Robert Collin on the GM Crisis and Saab

Robert Colllin is the chief motoring writer over at Aftonbladet, a Swedish daily newspaper.
With things looking somewhat precarious for Saab at the moment, Collin’s written an editorial urging the Swedish government to think long and hard about the consequences of letting Saab hang out to dry.
ctm’s been kind enough to provide a translation:
Why the hesitation from the Swedish government about Saab?
At 5 PM, Tuesday, February 17, when the stock market on Wall Street has closed, the decision about Saab will become public. That’s the moment when General Motors will present its plan for survival to the US Congress.
Of course, GM boss Rick Wagoner can not state that parts of the aid package that the Congress and the Senate approved on Friday will go to GM’s factories in Russia, China, Australia, Germany, Sweden and many other countries. The money must stay in America.
But on the other hand it is not feasible, and no one demands it, that he should close down all operations outside the US. Russia and China are GM’s largest growth markets, although the shows a loss right now. Australia is almost “domestic” to GM, and Opel in Germany showed profit before the financial crisis.
Saab is the problem child with losses year after year. But despite the crisis, it may never have looked more promising for Saab. The ancient 9-5 will be replaced already in the autumn, the small SUV 9-4X is ready for production, and the 9-3X was shown a couple of days ago. It will go into production in Trollhättan this summer.
GM chief Rick Wagoner used the expression “carving out” when I met him in January. He said that GM has to “cut out” Saab from General Motors. Saab has to become independent with its own accounting, not an integral part of GM. But a closure was not on the table, according to Wagoner.
The problem of a closure is not only the disaster for Trollhättan, for the entire Southwestern Sweden – and in the end also for Volvo. Because Rick Wagoner is not the sentimental type. No, it is at least as much about anticipated claims from Saab dealers around the world (the closure of the GM brand Oldsmobile has cost General Motors billions in damages). And about the investment GM has made in new Saab models that will begin to give money back as early as next year.
The Chancellor of Germany, Angela Merkel, promised the automotive industry huge loans. Sarkozy in France are doing the same. Why does the Swedish government hesitate? It’s difficult to understand. Perhaps because the government is playing cat and mouse, and hope to avoid guaranteeing loans from the EU. Perhaps for ideological reasons: they think that companies have to fend for themselves. But I can not believe that the government leaves Saab to its fate.
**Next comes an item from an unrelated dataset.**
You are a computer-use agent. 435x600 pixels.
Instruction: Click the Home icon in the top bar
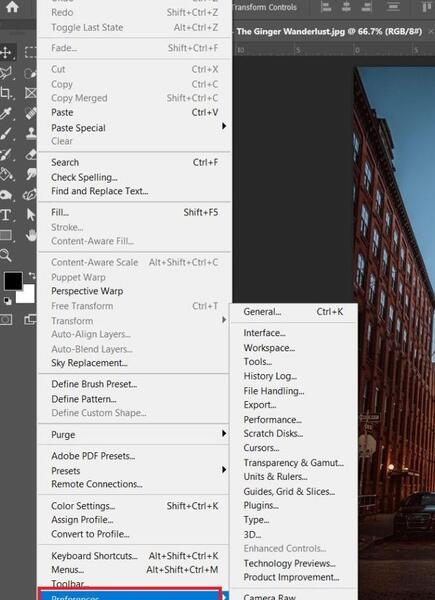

Sure, Saab is not a large company. It has “only” 4,700 employees in Sweden. But Saab is far greater than the number of employees. Saab is an integral part of the Swedish automotive industry. If the government does not think that Saab is worth preserving – who, then, would think that Volvo Cars, which is making losses right now, should be retained? And what about Scania and Volvo trucks? And the big Swedish automotive parts industry? 140,000 people are working within the Swedish automotive industry and vehicles account for 15 percent of the Swedish exports. And it is about a know-how in automotive and environmental technologies that could be lost forever.
Saab is a small company. And has rarely made profits. But it is one that is necessary to keep the Swedish industrial machinery running. Without Saab, Sweden grinds to a halt. And then it may be too late.